Renewable energy credit
||The examples and perspective in this article may not represent a worldwide view of the subject. (January 2009)|
REC A Renewable energy credit is any tax credit offered by a local or federal taxation authority as an incentive for the installation and operation of renewable energy systems such as solar or wind power.
In the United States, as part of the new economic stimulus package, new renewable Energy Rebate Programs are in place. Residential and commercial customers may receive a lump sum cash rebate or, for larger systems, a five-year payback program from their local utility company. In addition, there is new 30% uncapped federal tax credit and state tax credits around 10%.

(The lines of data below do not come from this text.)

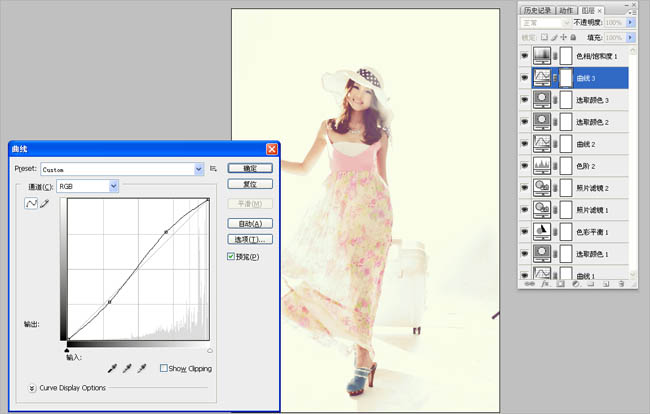Open the RGB channel dropdown
The width and height of the screenshot is (650, 414).
pyautogui.click(x=113, y=186)
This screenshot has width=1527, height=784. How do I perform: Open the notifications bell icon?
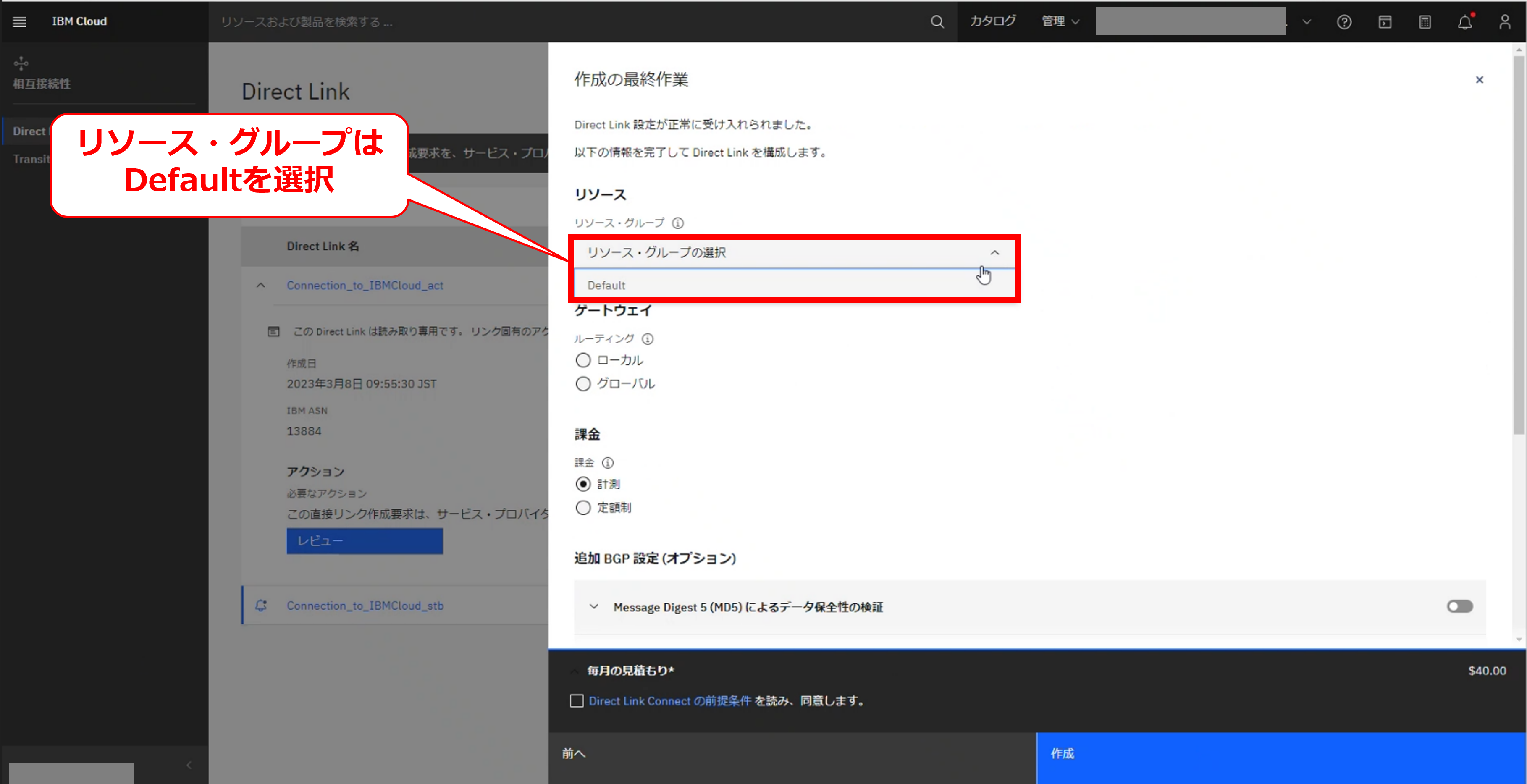click(1464, 22)
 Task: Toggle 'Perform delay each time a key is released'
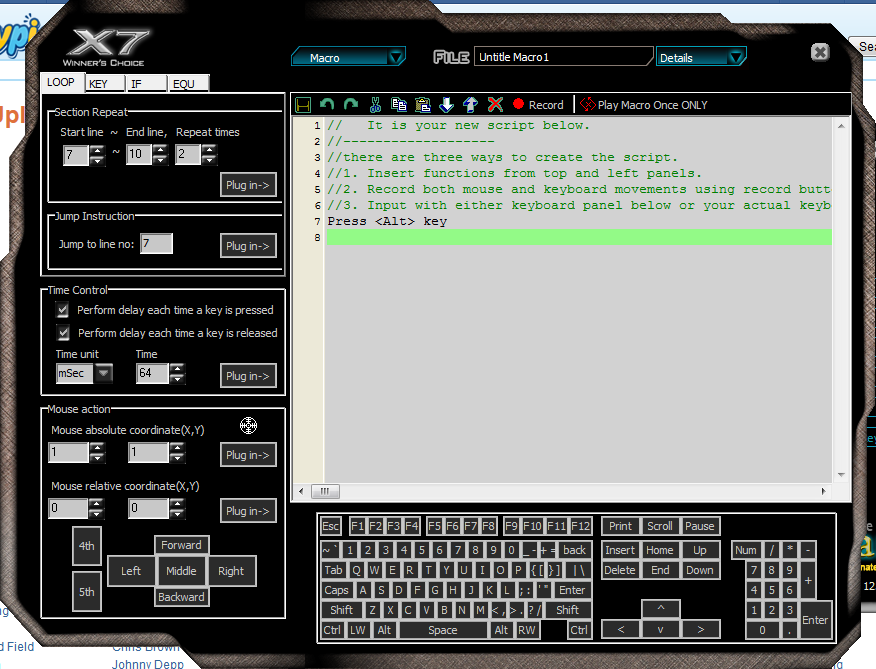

Renewable Energy Credit is one of two main outputs or benefits from generation of new power from renewable sources. Renewable power generation creates actual power in the form of electricity, and environmental benefits to society from “green” power production – such as minimizing pollution and slowing the rate finite fuel resources are used. The actual power is sold into the local grid, and the societal benefits are sold in the form of Renewable Energy Credits or “RECs”, sold separately as a commodity into the marketplace. While RECs are not actually a measure of power, each REC represents one megawatt hour (MWh) of renewable-generated energy. For each REC purchased the customer is able to claim the equivalent MWh of energy reduction as on offset to their conventional energy use.
Opponents declare that by using RECs a customer can claim energy “reduction” even if they do not actually reduce their end-use at all - or even increase it. Proponents counter that more REC purchases drive increased production of renewable power which can replace conventional production.